Giovedì, 07 Gennaio 2010 07:49

ATTENTATO ALLA PROCURA ED ECONOMIA DEL "QUARTO SETTORE"

Roberto Saviano scrive su Reggio, sull'attentato dinamitardo alla Procura Generale, sulla ‘ndrangheta, sui rapporti tra questa e la società civile reggina (cfr. Repubblica del 5 gennaio): scrive cose giuste e il suo giudizio è coerente,

scrive bene e il suo stile è accattivante, scrive da scrittore e il suo racconto si sa imporre all'attenzione. Tra l'altro, quando abbandona l'aneddotica, fornisce dati angoscianti, nel senso che ci sbattono in faccia una realtà che, pur conosciuta, riusciamo a volte a nasconderci: il potere della ‘ndrangheta è soprattutto economico e, in quanto tale, solo scalfibile. Se è vero, infatti, che "pecunia non olet" (il denaro non puzza), come dice la fortunata locuzione romana, è difficile pensare che quello di dubbia provenienza possa essere identificato e tracciato sì che non inquini il mercato.

A tal proposito è sintomatica la domanda che si è posto Domenico De Masi, ordinario di sociologia del lavoro all'Università La Sapienza in Roma, nella sua conversazione con Sergio Zoppi, già presidente del Formez ("Il Sud tra progetto e miraggio", Meridiana Libri, 1993, pag. 69). De Masi si chiedeva, e chiedeva a Zoppi, se fosse possibile che dalle attività criminali potesse scaturire un'accumulazione primaria e, man mano che i soldi sporchi venissero riciclati in aziende pulite, una forma nuova di imprenditoria locale.
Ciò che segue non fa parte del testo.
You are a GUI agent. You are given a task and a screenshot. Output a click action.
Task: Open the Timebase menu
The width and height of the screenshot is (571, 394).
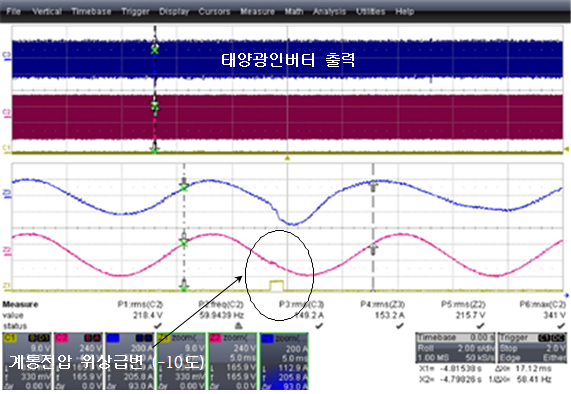[x=91, y=11]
La risposta, naturalmente, non poteva essere positiva: però non sono riuscito a trovare nelle trenta pagine del capitolo "Criminalità organizzata e risposta dello Stato" (op. cit.) nemmeno una chiara e inequivoca posizione negativa. De Masi e Zoppi ammettevano che, in mancanza di uno Stato di diritto immediatamente percepito come tale da tutta la cittadinanza, nelle dinamiche di sviluppo locale fosse: 1) ineluttabile accettare la mafia come "mediatore sociale" (che esercita l'estorsione e protegge la vittima); 2) tollerabile tenere in conto la presenza del "quarto settore" (l'economia mafiosa che si aggiunge a quella pubblica, alla privata e a settore non-profit).
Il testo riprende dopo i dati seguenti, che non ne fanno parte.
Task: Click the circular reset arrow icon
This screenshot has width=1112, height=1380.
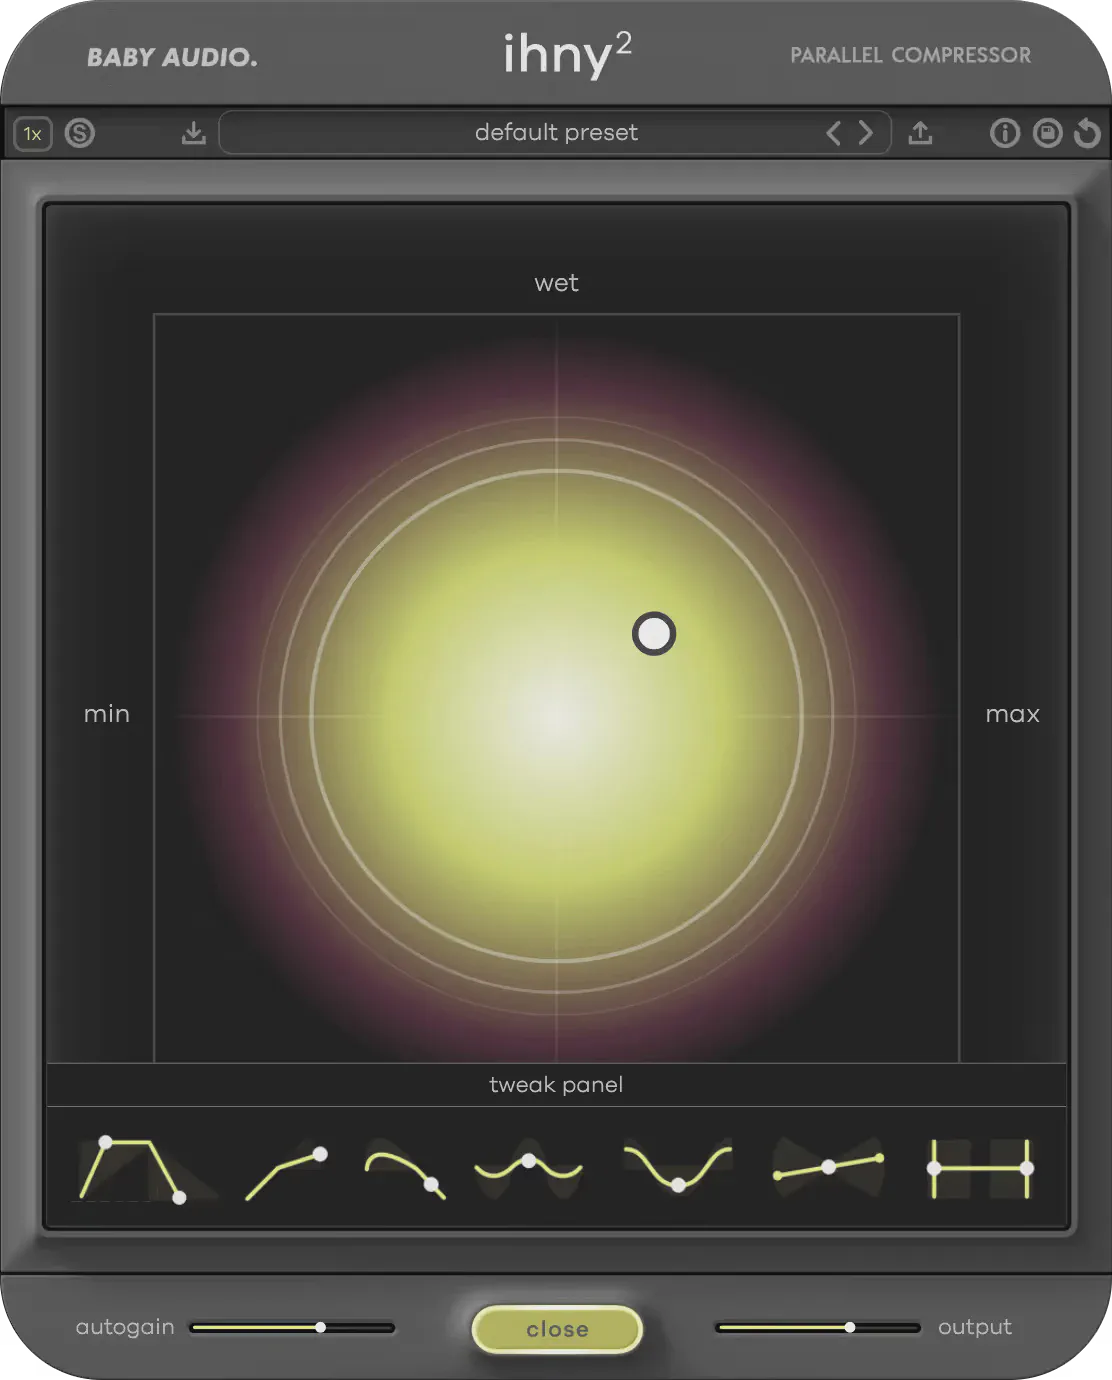Action: [x=1087, y=133]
Dopo tre lustri possiamo ancora ritenere ancora valide queste considerazioni? Questa stessa ambiguità di giudizio sulla possibilità di usufruire di capitali di dubbia provenienza per lo sviluppo di una comunità la si avverte tuttora anche in persone di grande spessore culturale e al di sopra di ogni sospetto di collusione con la ‘ndragheta: si deve "obtorto collo" ammettere che l'idea non sia priva di un certo fascino.

Questa opacità di giudizio deriva dal fatto che, per giudicare le azioni umane, dobbiamo guardare non solo ai fini ma anche ai mezzi usati per raggiungerli: mentre per i fini il registro su cui giudichiamo è quello della giustizia, ovvero se un fine sia giusto o meno, per i mezzi si usa un altro criterio, ovvero quello della legittimità. Possiamo avere, quindi, oltre all'ipotesi ottimale del fine giusto e dei mezzi legittimi, anche un fine giusto perseguito con mezzi illegittimi o un fine ingiusto perseguito con mezzi leciti.
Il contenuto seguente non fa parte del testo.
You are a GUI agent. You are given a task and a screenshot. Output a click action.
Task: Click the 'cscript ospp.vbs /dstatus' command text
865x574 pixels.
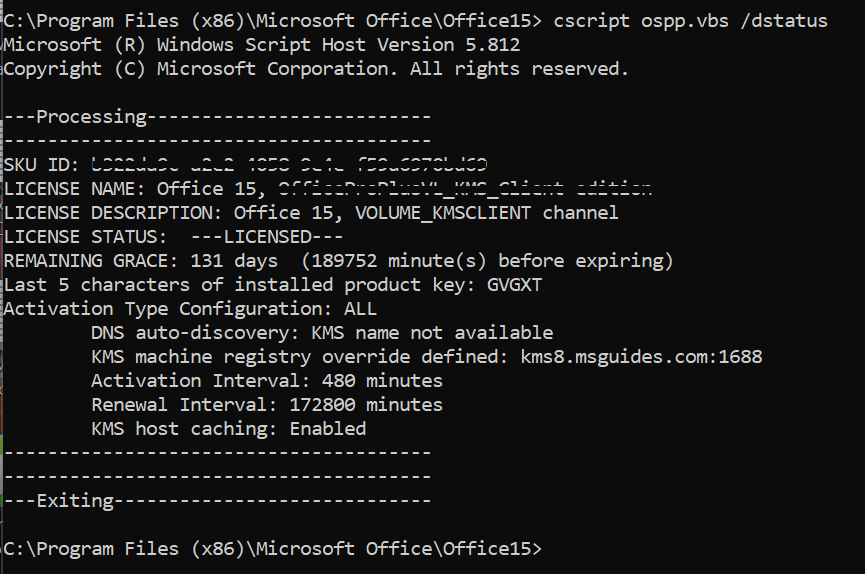[x=690, y=21]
Nel caso del "quarto settore", ovvero dell'economia in odore di mafia, come per tutte le altre imprese il fine è quello asettico del guadagno e pertanto, secondo l'etica capitalistica che governa l'imprenditoria, è giusto. Una volta che il denaro illecitamente accumulato viene immesso nel circuito dell'imprenditoria formalmente regolare, l'unica vera discriminante tra l'economia normale e quella mafiosa è la possibilità dell'uso della violenza come mezzo per regolare i rapporti con la concorrenza e per accaparrarsi finanziamenti pubblici. È sui mezzi, quindi, palesemente illeciti, che si dovrà quindi giudicare il "quarto settore".

La plateale intimidazione a Salvatore Di Landro, senz'alcun dubbio da considerare estremo tentativo di piegare la volontà della magistratura verso decisioni funzionali a interessi privati, mostra i limiti di un modo di pensare che, pur condannando come non tollerabili tutte le attività illecite e non accettando come inevitabile l'intermediazione dei "mediatori sociali", sia comunque propensa a ritenere la presenza del "quarto settore" funzionale a ricadute utili in occupazione e benessere.

Al di là di tutte le disquisizioni teoriche, quindi, quando si usa la violenza per regolare i rapporti tra persone o come mezzo per raggiungere un fine, non può che esserci una secca alternativa: società civile o delinquenza organizzata. O noi o loro, quindi, senz'alcun dubbio o incertezza.